■ Article
Director: Olivia Newman
Writers: Olivia Newman, John Whittington, Shelby Van Pelt
Stars: Sally Field, Lewis Pullman, Colm Meaney
Synopsis: Through unlikely bonds formed during night shifts at a local aquarium, Tova, an elderly widow, learns of a life-changing discovery that may bring her joy and wonder once again.
Netflix’s adaptation of the bestselling novel Remarkably Bright Creatures is the kind of movie that likely never would have been made if not for the content streaming wars we find ourselves in today. And what I mean by that is a traditional studio would have to devote a remarkable amount of time, money, and creative effort to a project with limited commercial appeal.
There is a need to attract recognizable stars and established filmmakers to turn a hidden gem into something truly special and a genuine crowd-pleaser. Instead, the streaming giant places greater value on simply filling its library with recognizable faces and emotionally accessible storytelling designed to manipulate the audience to the heart’s content.
That’s what you have in Remarkably Bright Creatures. An affable, perfectly fine, yet middle-of-the-road experience that repeatedly wants to hit the genre’s most emotionally egregious zones in hopes of squeezing a few unearned tears from the audience. All of this is done in the hope that audiences will keep their subscriptions for just a few months longer.

■ Stated task 1
Copy out every line of the saved data entries listing word for word, leaving out the pictures.
The movie review and the listing that follows it come from unrelated sources.

■ Saved data entries
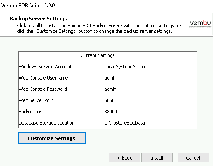The height and width of the screenshot is (166, 213).
Task: Select the backup port value 32004
Action: click(111, 112)
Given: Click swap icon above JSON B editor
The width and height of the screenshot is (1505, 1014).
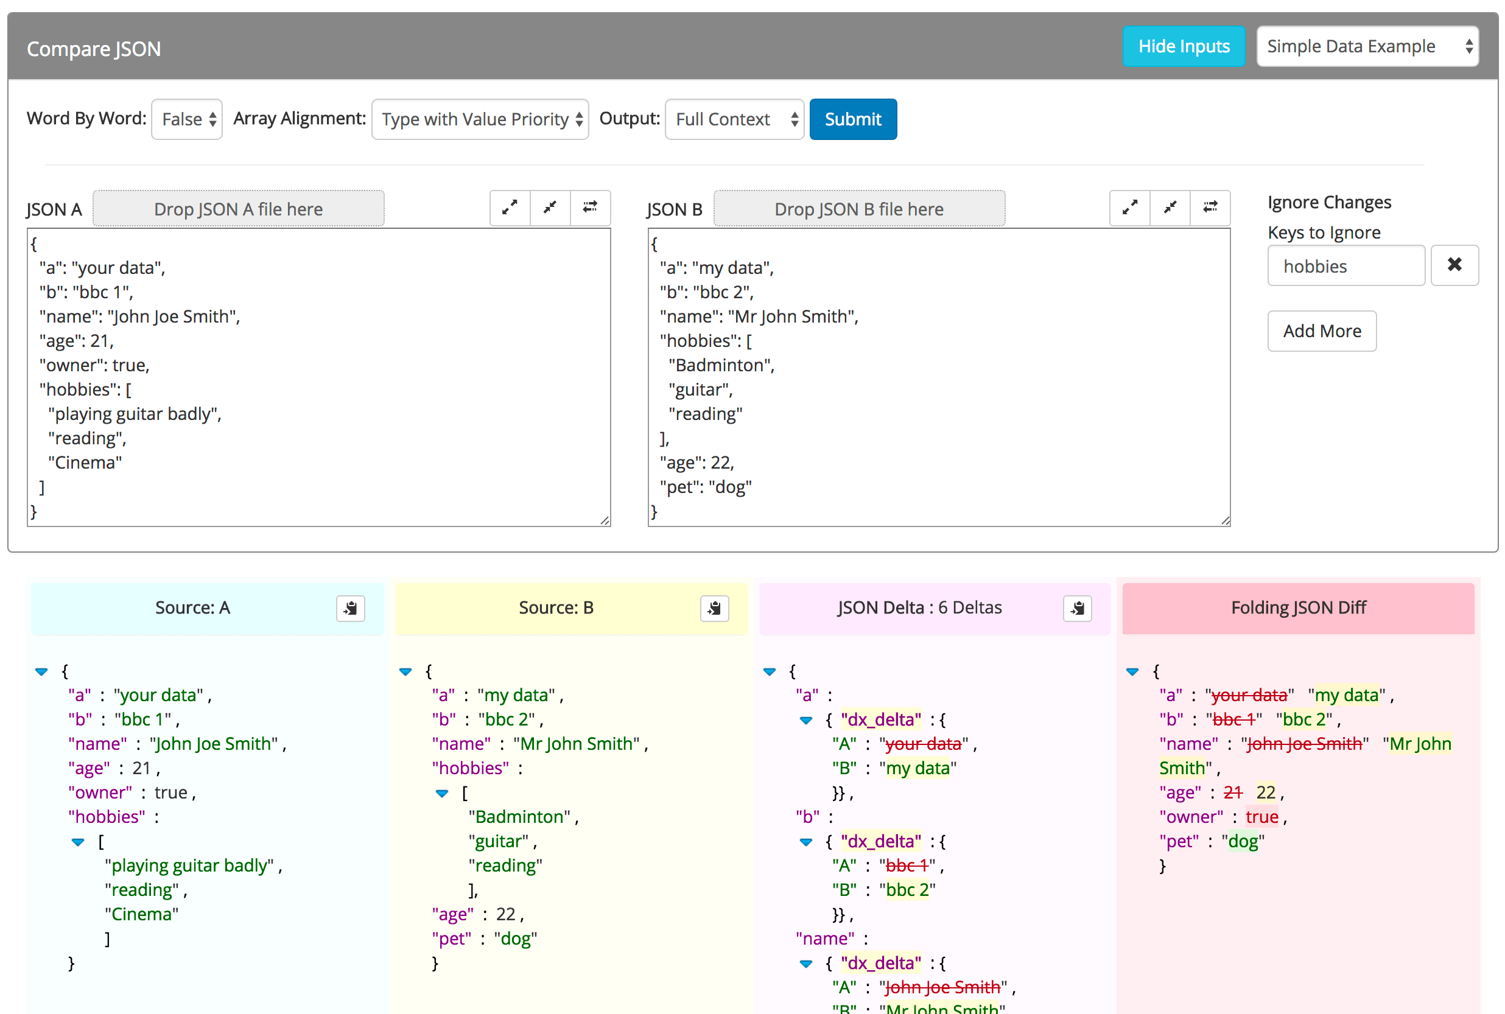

■ Stated task 2
Using the movie review, answer these:
(a) Who directed the film?
(b) Where does Tova form bonds during night shifts?
(c) Which streaming service made the adaptation?

■ Reply 1
The height and width of the screenshot is (166, 213).
Task: Select the backup port value 32004
Action: click(111, 112)
Given: Click swap icon above JSON B editor
The width and height of the screenshot is (1505, 1014).

■ Reply 2
(a) Olivia Newman
(b) At a local aquarium
(c) Netflix